A Mathematical Optimization Model for the Multi-Objective Sweep Based M-VRPSTW

Abstract

Good transportation systems are often described as those satisfying several quality factors, such as minimum cost, minimum time and/or minimum distance.  However, there are many issues that affect the efficiency of transportation of goods.  In the case of vehicle routing with hard time windows (VRPHTW or simply VRPTW), service may not be able to take place if the vehicles arrive at customers beyond their latest time for service.  Thus, introducing soft time windows where hard time windows for service may be violated with some penalty costs may provide an alternative that is more suitable in terms of applicability, practicality and costs savings.  In past VRPSTW studies, unlimited number of vehicles is assumed when solving.  However, in real practice, companies only have limited number of vehicles.  Thus, in this study, limited number of vehicles is introduced on the VRPSTW (m-VRPSTW).  The objectives of this study are to formulate new bounds for the time windows for depot’s and customers’ service, to define the penalty costs function models for early and late arrivals, to formulate a 0-1 Integer Programming model for the m-VRPSTW and to solve the model by using the Sweep Heuristics and Genetic Algorithm approach.  The Binary Integer Programming model is formulated to solve m-VRPSTW with three objectives functions which are to maximize the total number of customers served, to minimize the number of vehicles used and to minimize the total traveling cost.  Solomon benchmark instances has been used in the computational experiments for tests using different number of vehicles.

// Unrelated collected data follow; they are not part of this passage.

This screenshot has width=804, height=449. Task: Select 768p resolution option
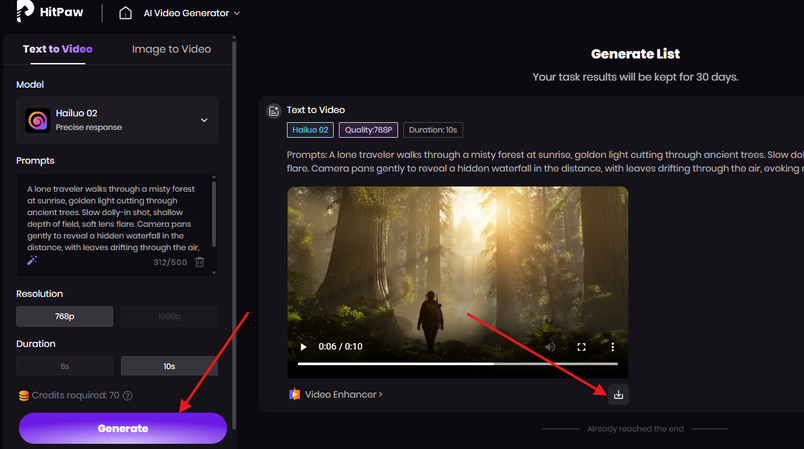63,317
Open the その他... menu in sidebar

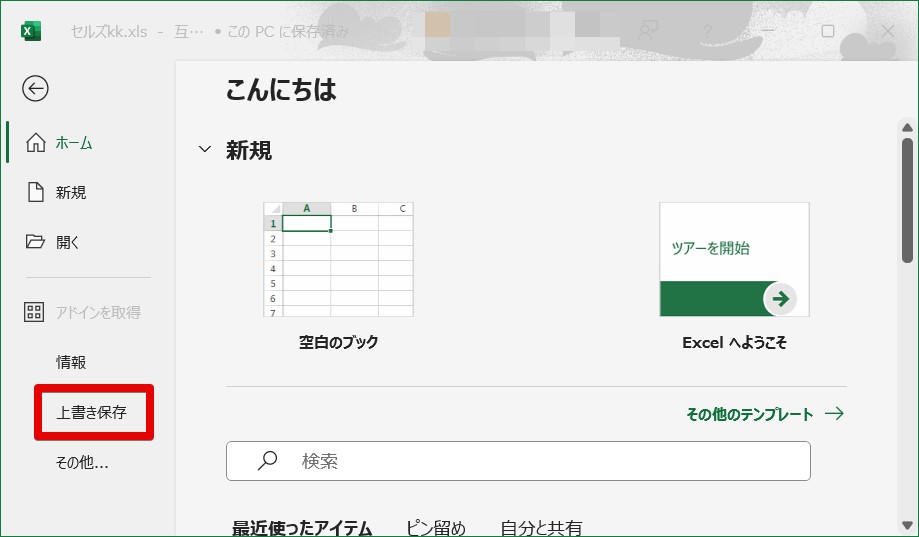82,462

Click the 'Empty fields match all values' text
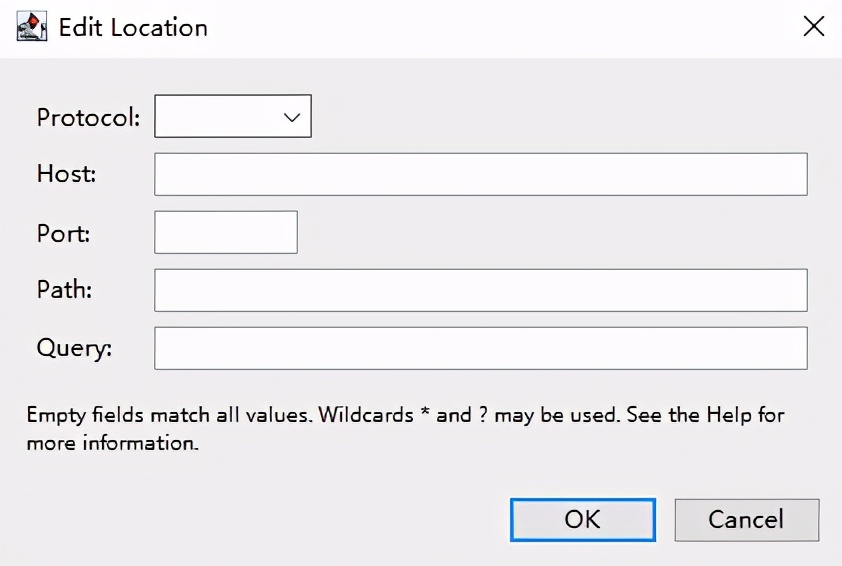169,414
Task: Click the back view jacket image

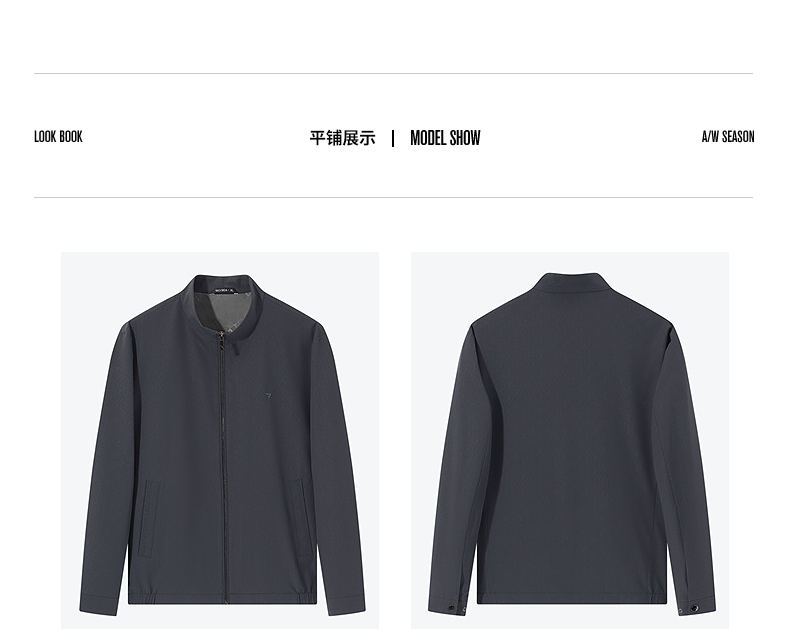Action: [570, 440]
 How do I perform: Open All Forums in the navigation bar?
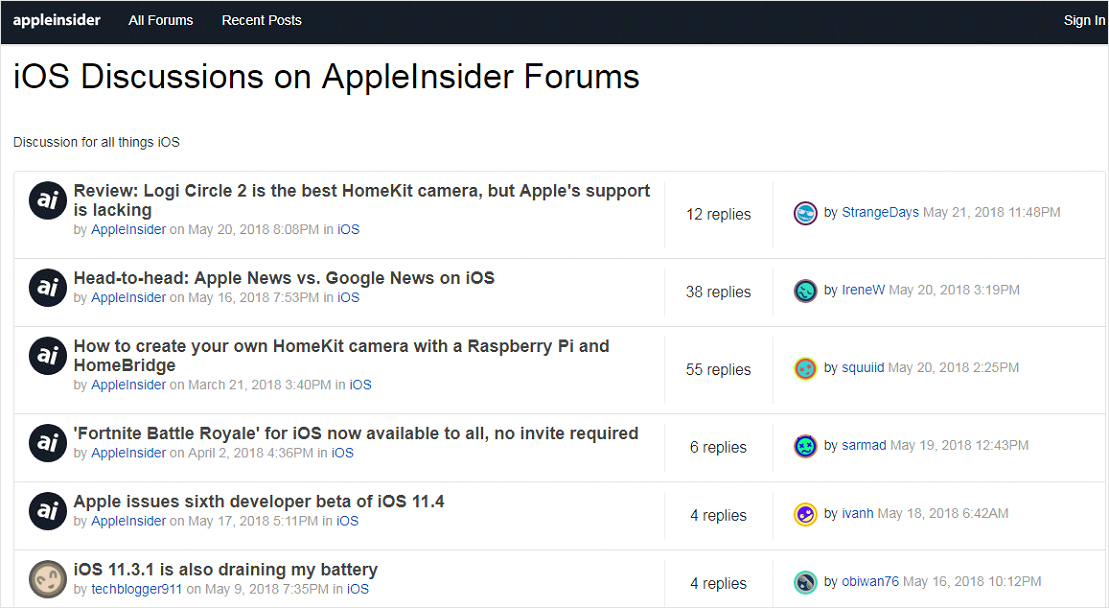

The model was solved by using MATLAB Optimization Tool Box.  Feasible solutions are found for them-VRPSTW model.  Results based on the m-VRPSTW model are presented and compared with the VRPSTW model of unlimited number of vehicles. The best results are selected based on the following criteria: minimum total schedule time (TST), minimum average waiting time and minimum average penalty cost incurred.  Further refinement on model and solution method is recommended to improve the solution quality.